Consuming a proper amount of zinc is crucial because zinc is an element found
in cells throughout the body that is required for the body’s immune system to
properly function and is pivotal for the senses of smell and taste. For those following
a vegan diet is important for them to either increase their consumption of
protein, to promote zinc absorption, or look into taking a zinc supplement if
they are concerned about developing a zinc deficiency.

     The vegan diet can cause trouble for human
health because the body is unable to absorb iron from plants as successfully as
it can from animal products. Again, this raises the issue of developing an iron
deficiency when following a vegan diet as the body is absorbing a significantly
lower amount of iron from the food being consumed. Iron is essential for the
body because you need it to produce the protein hemoglobin, which allows your
red blood cells to carry oxygen from your lungs to the rest of your body. Therefore,
it is important for vegans to eat iron rich plant foods as well as vitamin C in
order to improve the absorption of iron in the body and if necessary take iron supplements.

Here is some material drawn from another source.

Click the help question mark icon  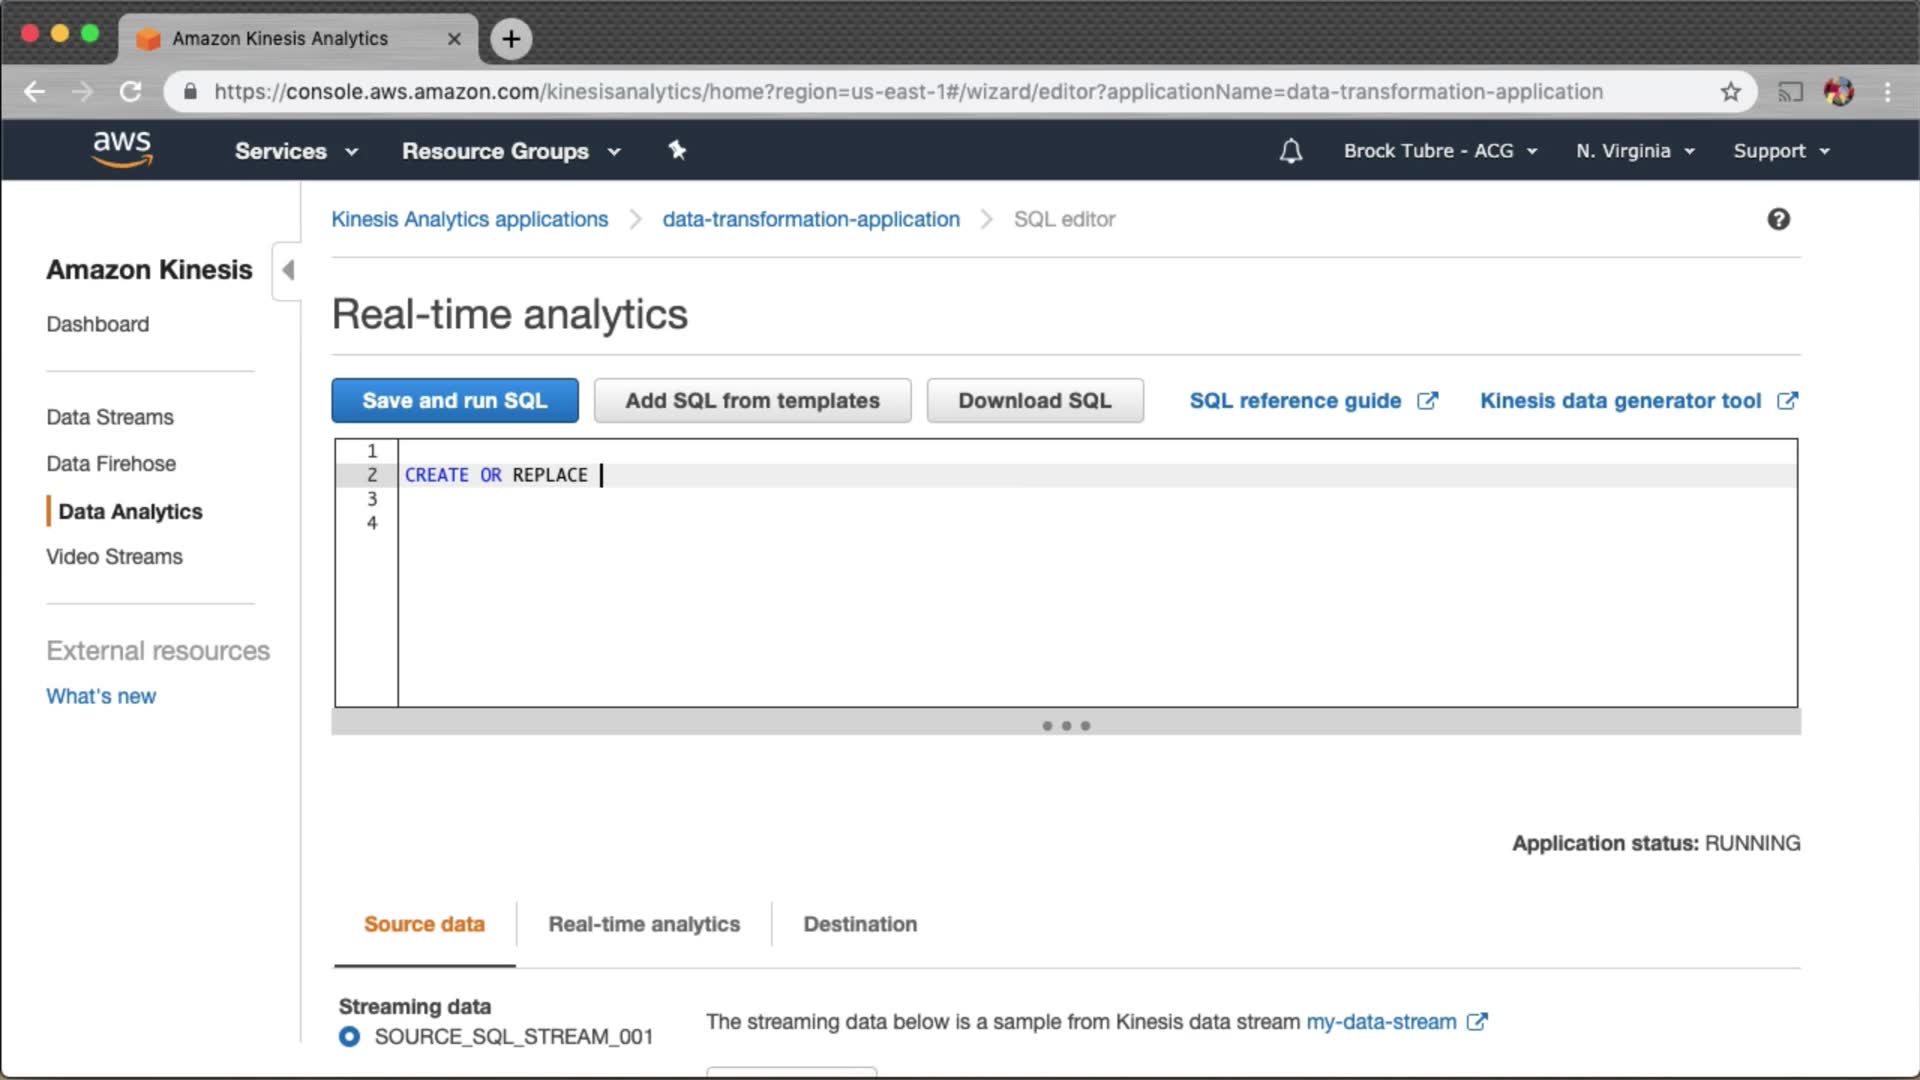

     The vegan diet may lead to several
undesirable side effects due to the hormone imbalances induced by getting rid
of all animal products in one’s diet. Vegans are consuming higher than average
amounts of plant foods, which means higher amounts of the hormone compounds found
in plant foods and are completely avoiding the hormones found in animal
products. What these means for the body is that the levels of certain hormones
may either be boosted or lowered depending on one’s diet. For example, the
vegan diet has been found to affect testosterone levels when one is not eating
a balanced diet that includes the proper amounts of carbohydrates, protein,
zinc, and other essential vitamins and minerals. This is why it is vital for
vegans to ensure they are eating a balanced diet otherwise they may cause their
hormones to go out of whack.

     Before conducting research I believed that
the drawbacks of a vegan diet would greatly outweigh the benefits, due to
witnessing the detrimental effects of this diet on a family member. However,
after conducting research I realized that this person was probably not taking
the correct supplements needed to make up for the lack of animal products in
their diet. A lot of the negative effects from following a vegan diet stem from
deficiencies in important nutrients, which can easily be fixed by taking the
proper supplements. I believe if you are going to make the switch to a vegan
diet, or are already following a vegan diet, it is vital for you to speak to a
dietician in order to ensure you are consuming the proper amounts of any
nutrients, vitamins, minerals, etc needed for the body to function properly.

The vegan diet offers several advantageous to one’s health and I think is a
good option as long as you ensure you are maintaining a balanced diet.